Friday 16 November 2018

The dark side of news community forums: opinion manipulation trolls

an article by Todor Mihaylov (Heidelberg University, Germany), Tsvetomila Mihaylova (Instituto de Telecomunicações, Lisboa, Portugal), Preslav Nakov and Lluís Màrquez  (Hamad bin Khalifa University, Doha, Qatar), Georgi D. Georgiev (Ontotext AD, Sofia, Bulgaria) and Ivan Kolev Koychev (University of Sofia “St. Kliment Ohridski”, Bulgaria) published in Internet Research Volume 28 Issue 5 (2018)

Abstract

Purpose
The purpose of this paper is to explore the dark side of news community forums: the proliferation of opinion manipulation trolls. In particular, it explores the idea that a user who is called a troll by several people is likely to be one. It further demonstrates the utility of this idea for detecting accused and paid opinion manipulation trolls and their comments as well as for predicting the credibility of comments in news community forums.

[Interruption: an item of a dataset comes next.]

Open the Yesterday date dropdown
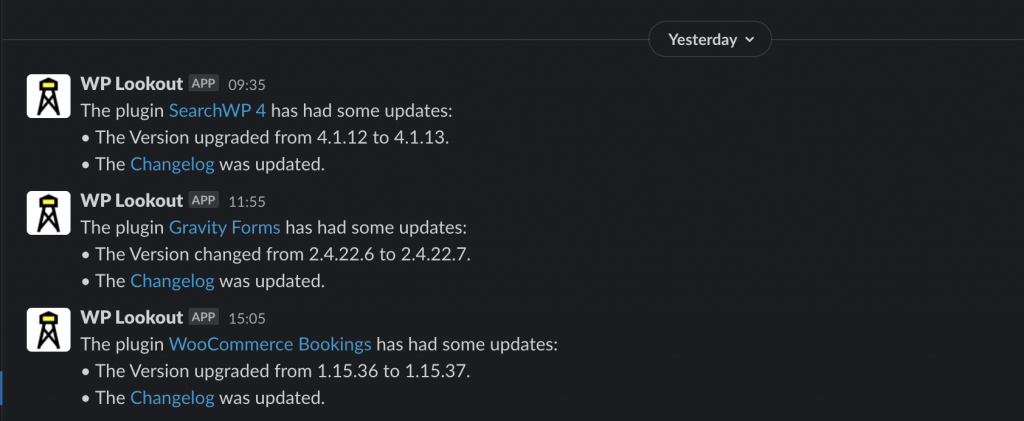Image resolution: width=1024 pixels, height=421 pixels. [x=710, y=39]
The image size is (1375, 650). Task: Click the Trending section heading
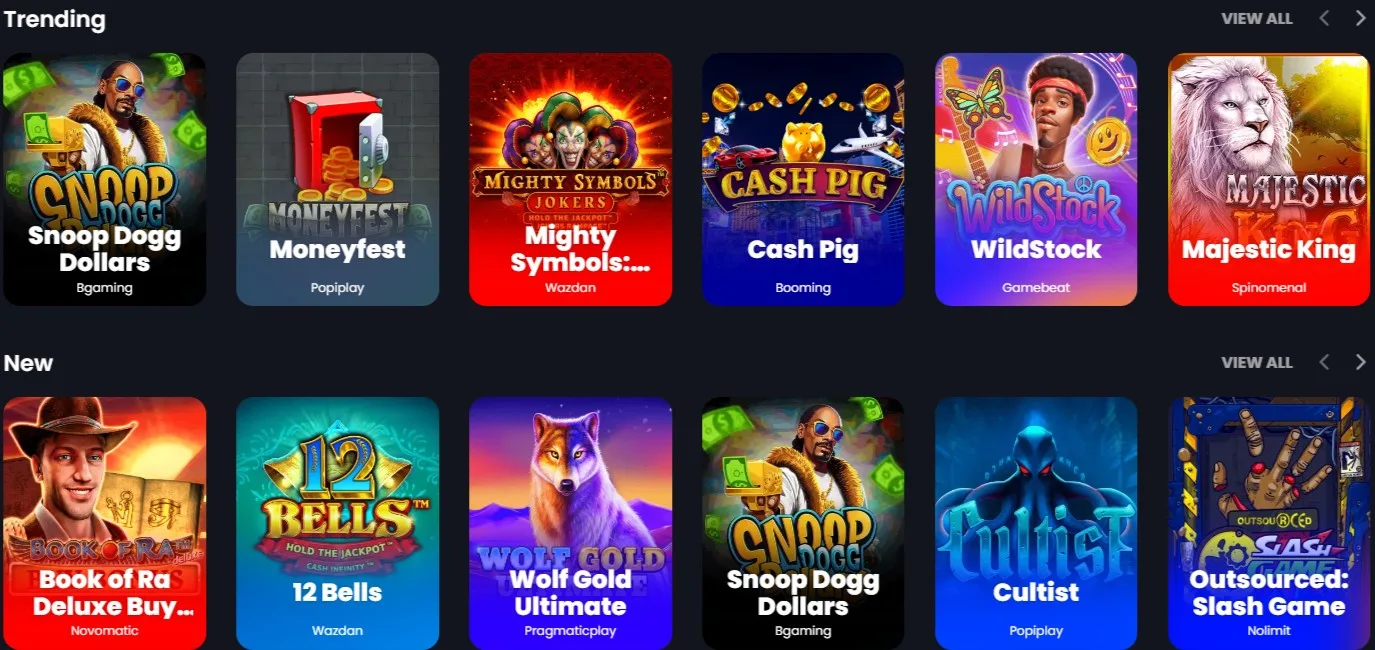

Design/methodology/approach
The authors are aiming to build a classifier to distinguish trolls vs regular users. Unfortunately, it is not easy to get reliable training data. The authors solve this issue pragmatically: the authors assume that a user who is called a troll by several people is likely to be such, which are called accused trolls. Based on this assumption and on leaked reports about actual paid opinion manipulation trolls, the authors build a classifier to distinguish trolls vs regular users.

Findings
The authors compare the profiles of paid trolls vs accused trolls vs non-trolls, and show that a classifier trained to distinguish accused trolls from non-trolls does quite well also at telling apart paid trolls from non-trolls.

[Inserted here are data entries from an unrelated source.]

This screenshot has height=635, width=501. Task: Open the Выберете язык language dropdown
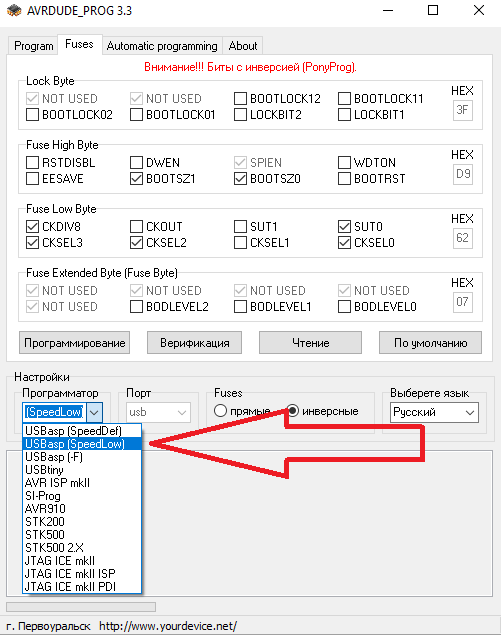pyautogui.click(x=434, y=413)
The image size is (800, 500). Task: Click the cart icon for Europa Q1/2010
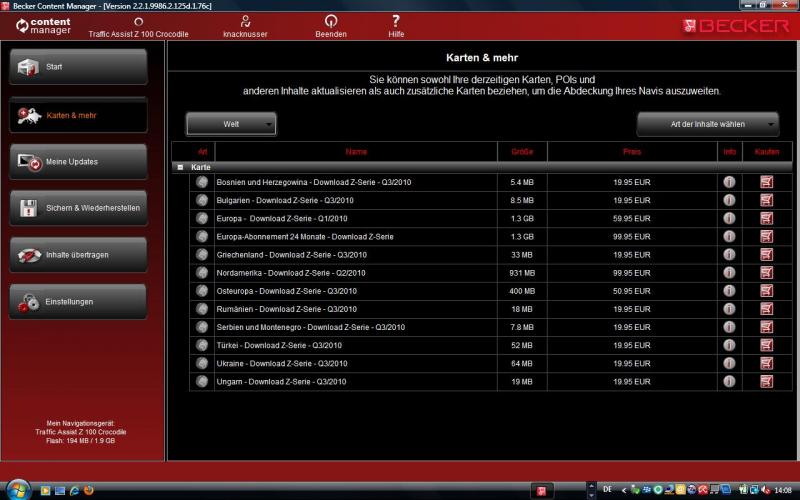pyautogui.click(x=767, y=218)
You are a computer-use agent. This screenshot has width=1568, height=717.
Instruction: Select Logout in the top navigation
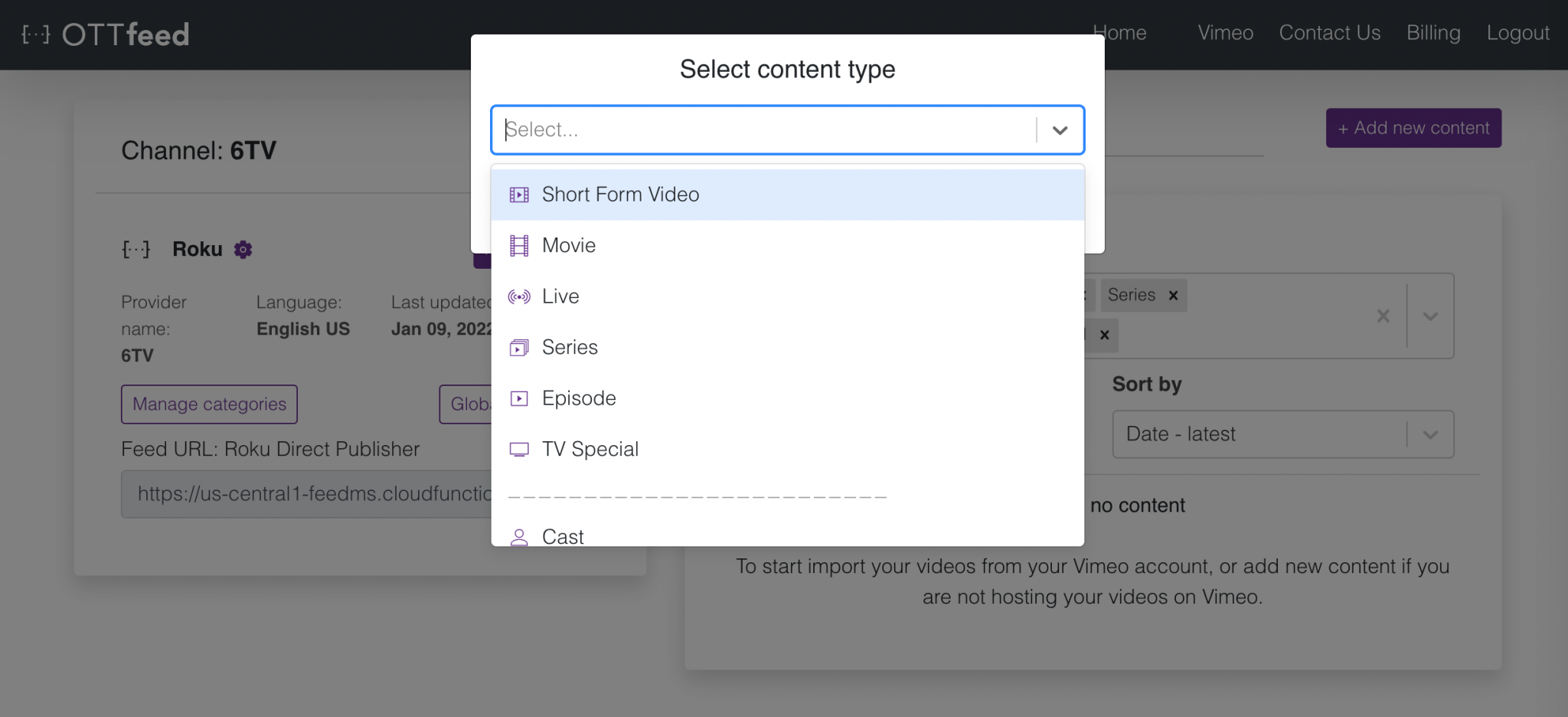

Research limitations/implications
The troll detection works even for users with about 10 comments, but it achieves the best performance for users with a sizable number of comments in the forum, e.g. 100 or more. Yet, there is not such a limitation for troll comment detection.

Practical implications
The approach would help forum moderators in their work, by pointing them to the most suspicious users and comments. It would be also useful to investigative journalists who want to find paid opinion manipulation trolls.

Social implications
The authors can offer a better experience to online users by filtering out opinion manipulation trolls and their comments.

Originality/value
The authors propose a novel approach for finding paid opinion manipulation trolls and their posts.